SUPPLIED DATA Start Marker
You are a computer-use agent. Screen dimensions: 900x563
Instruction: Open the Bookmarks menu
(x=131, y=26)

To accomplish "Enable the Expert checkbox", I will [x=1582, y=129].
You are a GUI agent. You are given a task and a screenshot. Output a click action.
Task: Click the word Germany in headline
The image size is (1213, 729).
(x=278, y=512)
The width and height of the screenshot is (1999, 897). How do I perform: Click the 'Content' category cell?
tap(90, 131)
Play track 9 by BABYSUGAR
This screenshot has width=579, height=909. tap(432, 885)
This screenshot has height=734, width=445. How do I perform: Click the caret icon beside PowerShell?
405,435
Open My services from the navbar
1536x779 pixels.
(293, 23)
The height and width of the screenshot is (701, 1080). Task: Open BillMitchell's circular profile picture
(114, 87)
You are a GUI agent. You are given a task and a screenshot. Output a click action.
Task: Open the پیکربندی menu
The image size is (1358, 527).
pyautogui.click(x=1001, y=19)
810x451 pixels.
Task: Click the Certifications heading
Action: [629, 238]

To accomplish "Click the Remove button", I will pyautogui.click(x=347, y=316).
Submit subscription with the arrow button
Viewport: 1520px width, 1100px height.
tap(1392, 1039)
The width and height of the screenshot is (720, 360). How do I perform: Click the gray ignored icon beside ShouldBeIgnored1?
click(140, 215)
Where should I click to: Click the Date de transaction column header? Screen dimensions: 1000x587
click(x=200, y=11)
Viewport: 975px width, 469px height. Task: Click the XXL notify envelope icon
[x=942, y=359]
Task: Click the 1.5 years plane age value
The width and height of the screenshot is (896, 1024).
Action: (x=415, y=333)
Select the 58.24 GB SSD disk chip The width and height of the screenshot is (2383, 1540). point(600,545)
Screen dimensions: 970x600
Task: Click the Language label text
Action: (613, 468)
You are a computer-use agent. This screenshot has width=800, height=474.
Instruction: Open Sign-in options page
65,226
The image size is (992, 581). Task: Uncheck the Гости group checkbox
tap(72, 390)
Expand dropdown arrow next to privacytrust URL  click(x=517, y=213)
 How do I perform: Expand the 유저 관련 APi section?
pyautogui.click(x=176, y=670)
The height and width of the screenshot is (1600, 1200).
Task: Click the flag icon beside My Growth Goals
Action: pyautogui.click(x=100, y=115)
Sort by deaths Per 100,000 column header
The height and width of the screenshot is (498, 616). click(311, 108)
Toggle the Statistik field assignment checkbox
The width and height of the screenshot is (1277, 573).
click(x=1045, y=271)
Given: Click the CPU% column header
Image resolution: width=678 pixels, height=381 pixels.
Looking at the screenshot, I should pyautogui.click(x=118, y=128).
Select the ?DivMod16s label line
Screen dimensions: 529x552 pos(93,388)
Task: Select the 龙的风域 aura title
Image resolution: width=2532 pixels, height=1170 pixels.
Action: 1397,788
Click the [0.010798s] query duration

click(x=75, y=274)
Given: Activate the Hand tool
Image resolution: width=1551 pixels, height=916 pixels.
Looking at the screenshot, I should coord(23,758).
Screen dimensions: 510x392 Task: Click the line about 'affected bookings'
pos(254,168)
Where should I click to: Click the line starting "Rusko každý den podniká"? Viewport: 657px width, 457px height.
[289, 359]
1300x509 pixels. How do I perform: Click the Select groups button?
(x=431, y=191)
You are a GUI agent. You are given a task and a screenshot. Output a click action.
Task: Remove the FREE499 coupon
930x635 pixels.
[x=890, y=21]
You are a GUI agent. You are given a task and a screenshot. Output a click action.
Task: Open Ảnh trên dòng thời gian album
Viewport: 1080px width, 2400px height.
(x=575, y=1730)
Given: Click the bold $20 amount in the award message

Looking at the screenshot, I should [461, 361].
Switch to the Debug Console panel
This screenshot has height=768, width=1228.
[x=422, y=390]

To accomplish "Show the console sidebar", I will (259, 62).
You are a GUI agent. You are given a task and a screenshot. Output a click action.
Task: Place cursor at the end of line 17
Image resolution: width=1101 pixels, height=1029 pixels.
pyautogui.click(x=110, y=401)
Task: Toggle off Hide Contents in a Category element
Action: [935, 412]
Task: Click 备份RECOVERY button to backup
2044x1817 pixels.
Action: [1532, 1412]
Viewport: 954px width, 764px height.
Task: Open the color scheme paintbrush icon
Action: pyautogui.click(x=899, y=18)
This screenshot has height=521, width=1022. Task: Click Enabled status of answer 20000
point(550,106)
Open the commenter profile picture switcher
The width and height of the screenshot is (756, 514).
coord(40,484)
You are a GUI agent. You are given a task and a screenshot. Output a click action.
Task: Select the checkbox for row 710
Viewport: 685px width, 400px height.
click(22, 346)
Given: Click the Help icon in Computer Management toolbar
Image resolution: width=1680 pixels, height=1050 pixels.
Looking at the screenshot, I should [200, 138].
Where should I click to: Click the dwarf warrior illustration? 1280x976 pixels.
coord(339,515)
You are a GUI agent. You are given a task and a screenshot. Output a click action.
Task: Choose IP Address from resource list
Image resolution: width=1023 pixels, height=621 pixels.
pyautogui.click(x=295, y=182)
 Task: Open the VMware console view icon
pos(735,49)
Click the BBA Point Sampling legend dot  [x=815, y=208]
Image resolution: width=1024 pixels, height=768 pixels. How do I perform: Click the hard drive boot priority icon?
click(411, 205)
SUPPLIED DATA End Marker
YOUR ASSIGNMENT: Copy out each line of the material above that holds the word "Remove".

SOLUTION BELOW:
To accomplish "Click the Remove button", I will pyautogui.click(x=347, y=316).
Task: Remove the FREE499 coupon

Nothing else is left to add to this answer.